Arrias: In Our Interest

If you’ve been keeping up with the news of the war in Ukraine – the Russian invasion of Ukraine – you’ll know that in the last four or five days the Ukrainian army has made a counter-attack into territory held by the Russians for two months, and are pushing the Russians back towards the Russia-Ukraine border.

The specifics involve a fairly aggressive counter-attack north and now north-east of Kharkov, Ukraine’s second largest city, located in eastern Ukraine just about 25 miles from the Russian border. The Ukrainians have taken possession of that most prized of things in war: the initiative. They are now the “actor,” not the “re-actor.” They are pushing the Russians back and may well reach the Russian border north and east of Kharkov in the next few days.

The question is: what then?

This is where two very smart friends, quite independently, wondered the same thing: What if Ukraine went across the border into Russia?

Strictly speaking, they are well within the law of armed conflict to attack Russia. Perhaps, as my friends postulated, they might even seize some land, use it as a bargaining chip to bring Russia into meaningful negotiations. From a Ukrainian perspective it’s a wonderful idea, assuming they have the logistics to execute such a plan.

And assuming they can manage the possible responses of the Russians.

What might the Russians do? It’s worth noting that Putin has a very favorable image among the Russian population, most of whom support the war. And they blame the US for it. We may complain that that’s because they aren’t receiving accurate reporting on the war, but that doesn’t change the fact that the overwhelming majority of Russians support him and the war. And blame the US. It’s also worth noting that the rest of the world is hardly receiving accurate reporting on the war; everything is skewed one way or the other, hopefully what we’re seeing is less skewed, but it is skewed.

If Russia were to be attacked (note that it already has been in several drone and missile attacks), this could easily be categorized by the Kremlin as an invasion, an invasion by forces that the Kremlin has labeled – and the Russian people have bought it – as Nazis.

It’s reasonable to speculate that Russia would respond with a general mobilization and would attempt to escalate the war.

At which point President Zelenskyy would presumably come to the US and NATO and ask for substantially more assistance. To include ground and air forces.

Over the course of the past two months President Zelenskyy has been compared – favorably – to Winston Churchill. He has, with the same grim cheer, the same bulldog like determination, rallied his people and at the same time orchestrated a fairly broad spectrum of international support for his besieged country. Zelenskyy may have started life as a comedian, but he is clearly smart, aggressive and well read. More to the point, he is well studied. He has thought through much of the problem here, he understands what he is doing.

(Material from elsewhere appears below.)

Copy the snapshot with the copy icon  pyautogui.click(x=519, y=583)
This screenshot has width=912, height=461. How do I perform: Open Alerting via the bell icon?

Churchill, in his memoirs on World War II, recounts how he felt after he learned of the attack on Pearl Harbor. For more than two years England had faced the Germans. For the first 9 months of that war, after Germany had smashed Poland, England had fought on alone. England, and in particular Churchill, had tried everything in his “tool kit” to persuade the United States to come to England’s aid. Time and again in his memoirs Churchill talks about the need for the United States to enter the war, that only with the US behind it could England defeat Germany. In fact, only with the US in the war would the Soviet Union be able to defeat Germany.

He wrote that he had no delusion, that there were many battles to be fought, and he could not tell what would happen, but: “…at this very moment [having learned of the attack on Pearl Harbor] I knew the United States was in the war, up to the neck, and in it to the death. So we had won after all.”

It would be natural for Zelenskyy to ask those around him if there was a way to bring the US fully into the war. I certainly don’t hold that against him. I wish Zelenskyy well, and I pray Ukraine emerges whole and victorious.

If presented with a plan – seize some Russian terrain and use it as a bargain chip – and he was told that it might cause the Russians to escalate, he might well perceive that there is a possible use for such an escalation as well.

But the US has a whole host of other issues to deal with. It is in the US interest for Ukraine to survive as an independent nation. But this is not our war. It is not in the US interest to be at war with Russia. It is particularly not in the US interest to be at war with Russia while trying to contain China, the real long-term threat to our nation. And it is not in the US interest to run the risk of nuclear escalation.

We need to help Ukraine as we can, but we need to make certain that we help ourselves the most. We need to look at all the issues facing the US: Russia, China, energy, food stocks, the coming recession, debt, and make certain we have enough “left in the tank” to handle them all. US interests must come first.